リーグワン初年度を3位で終えたクボタスピアーズ船橋・東京ベイ。前身のトップリーグ(TL)時代を含め、昨季の3位タイを上回る過去最高成績です。今季の躍進を支えたウイング根塚洸雅選手は新人賞のほか個人3冠に輝きました。S東京ベイからは、昨季のウイング/フルバック金秀隆選手に続いての新人賞選出となりました。
6月1日に行ったシーズン総括会見でフラン・ルディケヘッドコーチ(HC)は「リクルーターがしっかりやってくれているから。その努力の賜物」と2季連続新人賞受賞者輩出の理由を語り、チームスタッフに感謝しました。
「主に大学の試合を観に行っているのはGMの(石川)充さんやリクルーターの前川(泰慶チームマネージャー兼採用担当)さん。彼らがいい選手をリストアップしてくれる。彼らが自分の時間、家族との時間を犠牲にしてやってくれている」
昨季の新人賞・金選手は石川GMがスカウトしましたが、「ここ最近のいい選手は採用担当の前川が採ってきている」と話していました。
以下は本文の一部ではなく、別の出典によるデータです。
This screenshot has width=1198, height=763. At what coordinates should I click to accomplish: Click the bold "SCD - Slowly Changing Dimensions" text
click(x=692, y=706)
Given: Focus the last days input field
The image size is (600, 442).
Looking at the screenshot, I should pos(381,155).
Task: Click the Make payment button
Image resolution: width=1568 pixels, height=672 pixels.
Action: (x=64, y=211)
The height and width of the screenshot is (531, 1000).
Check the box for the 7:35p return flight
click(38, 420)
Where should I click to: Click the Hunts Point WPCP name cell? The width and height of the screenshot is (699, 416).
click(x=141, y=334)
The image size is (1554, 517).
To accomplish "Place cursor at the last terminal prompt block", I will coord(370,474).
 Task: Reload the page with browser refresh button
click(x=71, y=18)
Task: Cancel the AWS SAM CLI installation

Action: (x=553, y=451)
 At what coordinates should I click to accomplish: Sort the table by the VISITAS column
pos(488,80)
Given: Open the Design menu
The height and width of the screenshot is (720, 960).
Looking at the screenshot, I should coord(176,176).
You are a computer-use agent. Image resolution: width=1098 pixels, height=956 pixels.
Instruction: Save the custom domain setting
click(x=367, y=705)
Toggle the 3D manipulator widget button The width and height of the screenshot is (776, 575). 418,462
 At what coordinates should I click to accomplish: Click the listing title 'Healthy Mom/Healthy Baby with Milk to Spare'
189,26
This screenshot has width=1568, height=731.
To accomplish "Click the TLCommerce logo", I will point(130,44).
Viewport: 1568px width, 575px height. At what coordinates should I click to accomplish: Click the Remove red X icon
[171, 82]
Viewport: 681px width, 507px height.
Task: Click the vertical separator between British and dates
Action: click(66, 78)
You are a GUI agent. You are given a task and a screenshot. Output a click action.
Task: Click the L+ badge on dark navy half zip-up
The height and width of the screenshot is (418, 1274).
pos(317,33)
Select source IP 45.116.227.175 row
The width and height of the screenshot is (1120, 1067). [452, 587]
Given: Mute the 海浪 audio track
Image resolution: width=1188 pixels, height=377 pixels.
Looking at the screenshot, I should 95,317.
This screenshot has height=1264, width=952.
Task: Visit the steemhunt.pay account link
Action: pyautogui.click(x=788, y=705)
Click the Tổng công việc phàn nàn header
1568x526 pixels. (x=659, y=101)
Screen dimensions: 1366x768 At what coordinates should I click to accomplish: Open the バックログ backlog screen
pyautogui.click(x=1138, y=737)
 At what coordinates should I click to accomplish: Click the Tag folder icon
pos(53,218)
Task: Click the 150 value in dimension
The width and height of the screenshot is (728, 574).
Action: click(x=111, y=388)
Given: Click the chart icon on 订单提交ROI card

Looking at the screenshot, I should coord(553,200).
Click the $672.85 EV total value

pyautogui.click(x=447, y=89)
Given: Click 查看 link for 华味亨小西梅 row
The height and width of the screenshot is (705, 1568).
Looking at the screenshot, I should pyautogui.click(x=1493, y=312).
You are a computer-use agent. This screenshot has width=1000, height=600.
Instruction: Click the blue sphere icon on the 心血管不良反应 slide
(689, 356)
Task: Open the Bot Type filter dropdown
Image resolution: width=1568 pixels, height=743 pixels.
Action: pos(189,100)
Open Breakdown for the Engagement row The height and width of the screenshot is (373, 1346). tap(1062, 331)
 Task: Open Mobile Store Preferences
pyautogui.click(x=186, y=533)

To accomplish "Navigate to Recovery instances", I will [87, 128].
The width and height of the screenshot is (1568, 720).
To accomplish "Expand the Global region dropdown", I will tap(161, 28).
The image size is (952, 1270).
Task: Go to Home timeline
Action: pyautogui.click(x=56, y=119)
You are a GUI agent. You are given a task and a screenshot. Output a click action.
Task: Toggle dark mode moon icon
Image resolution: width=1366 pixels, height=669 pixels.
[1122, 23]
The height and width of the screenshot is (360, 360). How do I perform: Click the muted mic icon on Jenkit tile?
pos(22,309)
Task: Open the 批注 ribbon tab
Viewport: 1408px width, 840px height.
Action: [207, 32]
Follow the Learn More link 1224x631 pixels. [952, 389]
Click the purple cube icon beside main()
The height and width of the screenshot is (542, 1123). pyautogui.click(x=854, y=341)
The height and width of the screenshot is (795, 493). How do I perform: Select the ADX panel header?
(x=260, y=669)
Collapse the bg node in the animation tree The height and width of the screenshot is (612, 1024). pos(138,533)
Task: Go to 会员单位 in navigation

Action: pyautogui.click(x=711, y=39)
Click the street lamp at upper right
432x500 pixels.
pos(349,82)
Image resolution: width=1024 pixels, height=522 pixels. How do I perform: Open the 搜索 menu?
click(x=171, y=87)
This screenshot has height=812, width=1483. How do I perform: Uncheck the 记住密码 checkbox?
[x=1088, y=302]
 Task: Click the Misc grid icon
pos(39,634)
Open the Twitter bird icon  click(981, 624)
今季のS東京ベイは21年度入団の根塚選手のほか、スクラムハーフ藤原忍選手など若手が活躍しました。シーズン終盤は今年4月に入団したピカピカの1年生もリーグワンデビューを果たしました。ウイングの木田晴斗選手、プロップ紙森陽太選手、フルバックのハラトア・ヴァイレア選手。木田選手はプレーオフを含む5試合に出場し、2トライを記録しました。石川GMの言葉通り、彼らの多くが、前川TM兼採用担当が入団に関わった選手たちでした。
石川GMはチームの採用方針として「人間性に重きを置いています。基本的にはラグビーが上手い下手の前に“人”です。その部分はしっかり見極めていきたい」と語っていました。
前川TM兼採用担当が試合会場のみならず、各大学のグラウンドに足しげく通うのは、選手の人間性を知るためです。
「例えば、練習が終わった後にどういう振る舞っているかを見ますね。僕が視察に行った時、選手と直接話す時間は短いので、トレーナーさんやマネージャーの学生さんなど、その選手と一緒にいることが長い人たちに話を聞くようにしています」
では選手たちはどうでしょう。キャプテンのセンター立川理道選手は、チームの“リクルート力”について、こう語っています。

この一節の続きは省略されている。